While I am heartened by calls in pediatrics to embrace Early Relational Health (ERH), it’s important to consider that for over 50 years the field has been trying to make this change, with minimal success. Renowned pediatrician Robert Haggerty first used the term The New Morbidity in the 1960’s. He recognized that with the availability of vaccines and treatment for infectious diseases, pediatricians dealt less with life threatening illness and could turn their attention to development, behavior, and social functioning. But little changed in terms of practice or training, as noted in a 1993 article in Pediatrics. Next came The New Morbidity Revisited in 2001 calling for renewed commitment. A 2019 commentary in Pediatrics in Review: Robert Haggerty, the New Morbidities, and the Dissonance between Education and Child Health Needs revealed the ongoing struggle. The specialty of Developmental and Behavioral pediatrics appeared but remains embedded in a medical model of disease with primary focus on treatment of autism and ADHD. All these efforts coincided first with the arrival of managed care, followed by the Resource-Based Relative Value Scales. The pressure on primary care pediatricians to see more and more patients in less and less time steady grew.
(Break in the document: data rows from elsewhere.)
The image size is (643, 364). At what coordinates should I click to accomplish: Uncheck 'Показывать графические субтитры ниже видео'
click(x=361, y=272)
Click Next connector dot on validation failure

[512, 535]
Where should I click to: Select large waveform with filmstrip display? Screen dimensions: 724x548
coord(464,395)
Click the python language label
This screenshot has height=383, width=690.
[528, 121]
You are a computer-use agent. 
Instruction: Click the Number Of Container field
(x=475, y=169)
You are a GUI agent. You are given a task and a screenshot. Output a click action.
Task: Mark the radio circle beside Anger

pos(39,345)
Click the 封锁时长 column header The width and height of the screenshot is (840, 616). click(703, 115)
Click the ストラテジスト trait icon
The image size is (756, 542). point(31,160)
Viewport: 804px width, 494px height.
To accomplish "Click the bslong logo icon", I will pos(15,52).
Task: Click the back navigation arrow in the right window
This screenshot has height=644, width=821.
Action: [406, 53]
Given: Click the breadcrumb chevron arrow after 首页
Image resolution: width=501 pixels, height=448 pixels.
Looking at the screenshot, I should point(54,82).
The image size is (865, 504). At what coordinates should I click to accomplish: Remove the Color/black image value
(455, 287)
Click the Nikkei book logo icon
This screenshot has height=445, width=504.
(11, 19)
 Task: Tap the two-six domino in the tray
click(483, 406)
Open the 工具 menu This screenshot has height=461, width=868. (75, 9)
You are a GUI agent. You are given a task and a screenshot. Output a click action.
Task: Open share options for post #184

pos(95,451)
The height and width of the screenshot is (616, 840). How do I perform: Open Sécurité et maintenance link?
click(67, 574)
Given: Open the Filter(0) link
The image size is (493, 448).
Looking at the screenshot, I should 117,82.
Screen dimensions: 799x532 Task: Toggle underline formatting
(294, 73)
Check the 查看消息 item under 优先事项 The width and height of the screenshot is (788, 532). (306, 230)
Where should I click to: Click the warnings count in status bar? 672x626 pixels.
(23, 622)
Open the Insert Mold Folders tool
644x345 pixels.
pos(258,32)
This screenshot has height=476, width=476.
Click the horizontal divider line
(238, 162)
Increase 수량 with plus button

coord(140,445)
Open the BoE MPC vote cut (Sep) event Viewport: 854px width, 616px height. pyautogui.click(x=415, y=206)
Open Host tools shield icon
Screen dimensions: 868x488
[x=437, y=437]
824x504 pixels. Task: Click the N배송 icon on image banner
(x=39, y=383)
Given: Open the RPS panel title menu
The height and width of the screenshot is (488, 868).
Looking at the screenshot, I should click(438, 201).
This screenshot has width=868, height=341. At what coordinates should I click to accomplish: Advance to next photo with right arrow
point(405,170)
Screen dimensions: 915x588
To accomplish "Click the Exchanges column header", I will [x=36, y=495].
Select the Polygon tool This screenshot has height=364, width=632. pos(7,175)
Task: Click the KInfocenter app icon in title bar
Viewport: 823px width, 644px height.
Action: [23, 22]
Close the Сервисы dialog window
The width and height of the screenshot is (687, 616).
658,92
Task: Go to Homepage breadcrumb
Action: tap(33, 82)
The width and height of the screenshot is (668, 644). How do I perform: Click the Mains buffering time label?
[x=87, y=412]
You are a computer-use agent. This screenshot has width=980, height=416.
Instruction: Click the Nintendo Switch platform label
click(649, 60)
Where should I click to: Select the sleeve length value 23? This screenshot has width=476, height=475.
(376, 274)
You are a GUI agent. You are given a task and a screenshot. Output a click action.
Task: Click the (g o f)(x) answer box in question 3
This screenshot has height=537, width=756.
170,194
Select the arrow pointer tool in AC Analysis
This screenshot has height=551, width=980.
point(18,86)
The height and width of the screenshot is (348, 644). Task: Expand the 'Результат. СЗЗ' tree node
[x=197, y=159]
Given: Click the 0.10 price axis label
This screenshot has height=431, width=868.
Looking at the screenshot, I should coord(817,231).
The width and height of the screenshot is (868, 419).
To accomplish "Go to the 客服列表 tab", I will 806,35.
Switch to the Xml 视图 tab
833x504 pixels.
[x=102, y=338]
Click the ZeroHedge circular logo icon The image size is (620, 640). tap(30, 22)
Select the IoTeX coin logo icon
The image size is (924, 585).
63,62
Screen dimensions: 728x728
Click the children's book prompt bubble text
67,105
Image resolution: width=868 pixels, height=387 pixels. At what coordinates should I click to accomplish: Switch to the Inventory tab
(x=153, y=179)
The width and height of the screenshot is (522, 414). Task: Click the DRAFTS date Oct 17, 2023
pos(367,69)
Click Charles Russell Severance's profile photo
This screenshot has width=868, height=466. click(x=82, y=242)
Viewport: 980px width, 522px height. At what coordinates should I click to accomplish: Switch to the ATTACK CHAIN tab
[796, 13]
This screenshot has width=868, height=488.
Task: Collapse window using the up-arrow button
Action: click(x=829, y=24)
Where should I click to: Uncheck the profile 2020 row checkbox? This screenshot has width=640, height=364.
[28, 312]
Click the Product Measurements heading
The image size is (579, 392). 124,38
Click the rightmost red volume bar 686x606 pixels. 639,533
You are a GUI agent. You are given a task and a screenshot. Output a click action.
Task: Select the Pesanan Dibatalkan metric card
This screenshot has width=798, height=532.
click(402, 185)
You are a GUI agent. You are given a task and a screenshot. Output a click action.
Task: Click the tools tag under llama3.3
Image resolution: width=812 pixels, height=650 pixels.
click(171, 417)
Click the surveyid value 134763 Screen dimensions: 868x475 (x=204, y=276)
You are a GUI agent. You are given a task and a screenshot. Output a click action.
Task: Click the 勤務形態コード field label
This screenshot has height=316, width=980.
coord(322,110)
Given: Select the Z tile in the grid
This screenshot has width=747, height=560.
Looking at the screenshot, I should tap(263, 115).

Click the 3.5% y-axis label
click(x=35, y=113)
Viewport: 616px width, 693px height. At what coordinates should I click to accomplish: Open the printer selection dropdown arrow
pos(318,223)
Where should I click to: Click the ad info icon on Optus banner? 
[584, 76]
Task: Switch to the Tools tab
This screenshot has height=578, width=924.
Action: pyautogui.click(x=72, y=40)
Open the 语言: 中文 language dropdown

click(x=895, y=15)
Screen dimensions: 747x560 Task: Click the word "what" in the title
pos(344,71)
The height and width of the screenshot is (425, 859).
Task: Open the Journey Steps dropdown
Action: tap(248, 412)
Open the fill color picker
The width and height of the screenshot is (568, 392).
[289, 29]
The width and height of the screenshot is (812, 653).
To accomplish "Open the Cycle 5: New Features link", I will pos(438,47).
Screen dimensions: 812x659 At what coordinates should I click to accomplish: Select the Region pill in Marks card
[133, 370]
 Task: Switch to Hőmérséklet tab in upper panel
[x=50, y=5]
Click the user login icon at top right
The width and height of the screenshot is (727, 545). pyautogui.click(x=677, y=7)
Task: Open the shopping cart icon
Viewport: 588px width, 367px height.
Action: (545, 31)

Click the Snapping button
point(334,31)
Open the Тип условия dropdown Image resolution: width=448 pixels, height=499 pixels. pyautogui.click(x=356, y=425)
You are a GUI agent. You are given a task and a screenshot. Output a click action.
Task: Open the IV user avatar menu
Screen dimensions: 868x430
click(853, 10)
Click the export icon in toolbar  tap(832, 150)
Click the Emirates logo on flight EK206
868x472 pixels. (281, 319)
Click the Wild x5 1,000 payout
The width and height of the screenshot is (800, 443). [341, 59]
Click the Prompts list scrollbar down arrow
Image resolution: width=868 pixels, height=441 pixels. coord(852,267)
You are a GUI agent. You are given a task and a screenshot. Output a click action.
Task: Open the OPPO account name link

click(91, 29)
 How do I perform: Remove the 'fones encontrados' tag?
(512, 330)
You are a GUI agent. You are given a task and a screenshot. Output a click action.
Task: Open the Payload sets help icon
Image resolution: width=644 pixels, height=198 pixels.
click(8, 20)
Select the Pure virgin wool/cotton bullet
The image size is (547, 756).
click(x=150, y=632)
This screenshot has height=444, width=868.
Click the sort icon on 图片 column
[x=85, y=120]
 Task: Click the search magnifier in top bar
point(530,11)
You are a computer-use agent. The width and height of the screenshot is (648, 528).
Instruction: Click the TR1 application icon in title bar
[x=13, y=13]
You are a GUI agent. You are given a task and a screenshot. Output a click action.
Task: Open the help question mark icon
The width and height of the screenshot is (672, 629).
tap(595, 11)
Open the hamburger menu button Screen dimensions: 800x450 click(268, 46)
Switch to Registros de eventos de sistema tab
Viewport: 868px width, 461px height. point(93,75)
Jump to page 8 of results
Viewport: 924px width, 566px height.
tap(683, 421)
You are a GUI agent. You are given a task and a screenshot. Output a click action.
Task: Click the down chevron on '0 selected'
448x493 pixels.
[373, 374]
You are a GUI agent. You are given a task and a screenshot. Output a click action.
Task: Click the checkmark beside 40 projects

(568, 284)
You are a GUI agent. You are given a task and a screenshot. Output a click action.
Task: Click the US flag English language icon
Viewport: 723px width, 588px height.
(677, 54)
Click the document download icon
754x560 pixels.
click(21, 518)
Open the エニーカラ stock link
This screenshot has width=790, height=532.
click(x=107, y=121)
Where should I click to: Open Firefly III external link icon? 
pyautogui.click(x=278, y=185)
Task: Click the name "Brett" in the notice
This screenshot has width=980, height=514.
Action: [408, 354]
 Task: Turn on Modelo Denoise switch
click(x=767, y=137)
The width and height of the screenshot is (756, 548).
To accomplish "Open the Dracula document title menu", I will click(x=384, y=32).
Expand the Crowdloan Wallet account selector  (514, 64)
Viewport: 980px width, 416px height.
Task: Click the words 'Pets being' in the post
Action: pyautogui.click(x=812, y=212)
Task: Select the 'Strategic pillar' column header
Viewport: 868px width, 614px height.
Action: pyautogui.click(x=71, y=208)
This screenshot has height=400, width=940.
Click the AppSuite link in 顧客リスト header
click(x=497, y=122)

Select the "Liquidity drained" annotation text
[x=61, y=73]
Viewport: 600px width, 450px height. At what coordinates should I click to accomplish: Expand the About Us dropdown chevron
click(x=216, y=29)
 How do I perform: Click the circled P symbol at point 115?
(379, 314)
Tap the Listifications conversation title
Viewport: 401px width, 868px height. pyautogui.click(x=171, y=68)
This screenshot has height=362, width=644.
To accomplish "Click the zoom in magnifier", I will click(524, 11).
The population-based data of the Adverse Childhood Experiences Study offers compelling evidence that disruptions in early caregiving relationships have serious long-term effects on both physical and emotional health. Not an extra, Early Relational Health is at the core of promotion and prevention that characterizes primary care. We need to learn from past failures. Major shifts in both training and pay structure are required. Clinicians coming from a broad range of disciplines with knowledge and experience in ERH need to be on the front lines. If we don’t make this change, voices like those of Maria, Jose, Bella, and Julia will continue to be silenced.
I wonder if our country’s reckoning with centuries of brutal oppression and white supremacy, in the context of a mental health crisis within a global pandemic, will prove to be the motivating forces to make fundamental changes to they way we care for children and caregivers. A powerful new model named “At The Feet of Storytellers” was presented at the Zero To Three annual conference in October. Rooted in investigation of thoughts, observations, and experiences of African American families, the model of “Early Relational Health Conversations” puts time and space for non-judgmental listening at its core. A pilot study of implementation in pediatrics practice showed significant impact, with publication of findings forthcoming. Intentionally not a “screening tool,” it places the clinician literally on the floor, to learn about strengths of the family system and identify vulnerabilities and needs. Such a model insures that rather than listening from the perspective of a dominant narrative, we listen from a stance of curiosity, of “not-knowing,” to stories of children and their caregivers. It gives every voice a chance to be heard, starting from birth.
Nothing brings hope like witnessing connection between caregivers and their newborn infant. If we can harness that energy, we might be able to seize this moment of unprecedented uncertainty to facilitate meaningful change.